WRITTEN INSTRUCTION:
Write out every one of the rows below word for word, changing nothing.

DATA LISTING:
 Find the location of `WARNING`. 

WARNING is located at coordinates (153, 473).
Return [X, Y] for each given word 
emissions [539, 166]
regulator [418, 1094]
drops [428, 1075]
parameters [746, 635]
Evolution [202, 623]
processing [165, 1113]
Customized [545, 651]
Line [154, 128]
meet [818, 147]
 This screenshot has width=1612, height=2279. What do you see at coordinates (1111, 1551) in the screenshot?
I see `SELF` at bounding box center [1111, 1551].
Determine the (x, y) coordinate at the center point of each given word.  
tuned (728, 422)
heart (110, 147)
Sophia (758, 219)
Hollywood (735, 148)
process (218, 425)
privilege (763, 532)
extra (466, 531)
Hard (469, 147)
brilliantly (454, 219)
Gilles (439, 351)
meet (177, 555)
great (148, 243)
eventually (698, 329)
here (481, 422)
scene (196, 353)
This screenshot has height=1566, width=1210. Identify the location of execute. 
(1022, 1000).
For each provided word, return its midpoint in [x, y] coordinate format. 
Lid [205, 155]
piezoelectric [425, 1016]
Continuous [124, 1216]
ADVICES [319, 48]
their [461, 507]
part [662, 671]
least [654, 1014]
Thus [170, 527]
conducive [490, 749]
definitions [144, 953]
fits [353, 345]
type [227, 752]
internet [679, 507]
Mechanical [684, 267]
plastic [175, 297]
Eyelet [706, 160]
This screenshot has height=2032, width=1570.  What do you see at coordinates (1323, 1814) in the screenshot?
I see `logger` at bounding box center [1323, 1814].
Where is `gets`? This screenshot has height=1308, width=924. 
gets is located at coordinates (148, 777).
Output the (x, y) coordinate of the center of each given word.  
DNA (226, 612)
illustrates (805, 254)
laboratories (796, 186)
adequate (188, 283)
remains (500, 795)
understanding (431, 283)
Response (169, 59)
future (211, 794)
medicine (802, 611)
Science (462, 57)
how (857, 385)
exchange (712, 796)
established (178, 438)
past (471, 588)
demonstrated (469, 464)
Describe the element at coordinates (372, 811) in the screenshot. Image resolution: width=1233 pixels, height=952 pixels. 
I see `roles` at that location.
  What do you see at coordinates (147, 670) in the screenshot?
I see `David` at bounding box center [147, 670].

SOLUTION:
 Find the location of `WARNING`. 

WARNING is located at coordinates (153, 473).
Return [X, Y] for each given word 
emissions [539, 166]
regulator [418, 1094]
drops [428, 1075]
parameters [746, 635]
Evolution [202, 623]
processing [165, 1113]
Customized [545, 651]
Line [154, 128]
meet [818, 147]
 This screenshot has width=1612, height=2279. What do you see at coordinates (1111, 1551) in the screenshot?
I see `SELF` at bounding box center [1111, 1551].
Determine the (x, y) coordinate at the center point of each given word.  
tuned (728, 422)
heart (110, 147)
Sophia (758, 219)
Hollywood (735, 148)
process (218, 425)
privilege (763, 532)
extra (466, 531)
Hard (469, 147)
brilliantly (454, 219)
Gilles (439, 351)
meet (177, 555)
great (148, 243)
eventually (698, 329)
here (481, 422)
scene (196, 353)
This screenshot has height=1566, width=1210. Identify the location of execute. 
(1022, 1000).
For each provided word, return its midpoint in [x, y] coordinate format. 
Lid [205, 155]
piezoelectric [425, 1016]
Continuous [124, 1216]
ADVICES [319, 48]
their [461, 507]
part [662, 671]
least [654, 1014]
Thus [170, 527]
conducive [490, 749]
definitions [144, 953]
fits [353, 345]
type [227, 752]
internet [679, 507]
Mechanical [684, 267]
plastic [175, 297]
Eyelet [706, 160]
This screenshot has height=2032, width=1570.  What do you see at coordinates (1323, 1814) in the screenshot?
I see `logger` at bounding box center [1323, 1814].
Where is `gets`? This screenshot has height=1308, width=924. 
gets is located at coordinates (148, 777).
Output the (x, y) coordinate of the center of each given word.  
DNA (226, 612)
illustrates (805, 254)
laboratories (796, 186)
adequate (188, 283)
remains (500, 795)
understanding (431, 283)
Response (169, 59)
future (211, 794)
medicine (802, 611)
Science (462, 57)
how (857, 385)
exchange (712, 796)
established (178, 438)
past (471, 588)
demonstrated (469, 464)
Describe the element at coordinates (372, 811) in the screenshot. Image resolution: width=1233 pixels, height=952 pixels. 
I see `roles` at that location.
  What do you see at coordinates (147, 670) in the screenshot?
I see `David` at bounding box center [147, 670].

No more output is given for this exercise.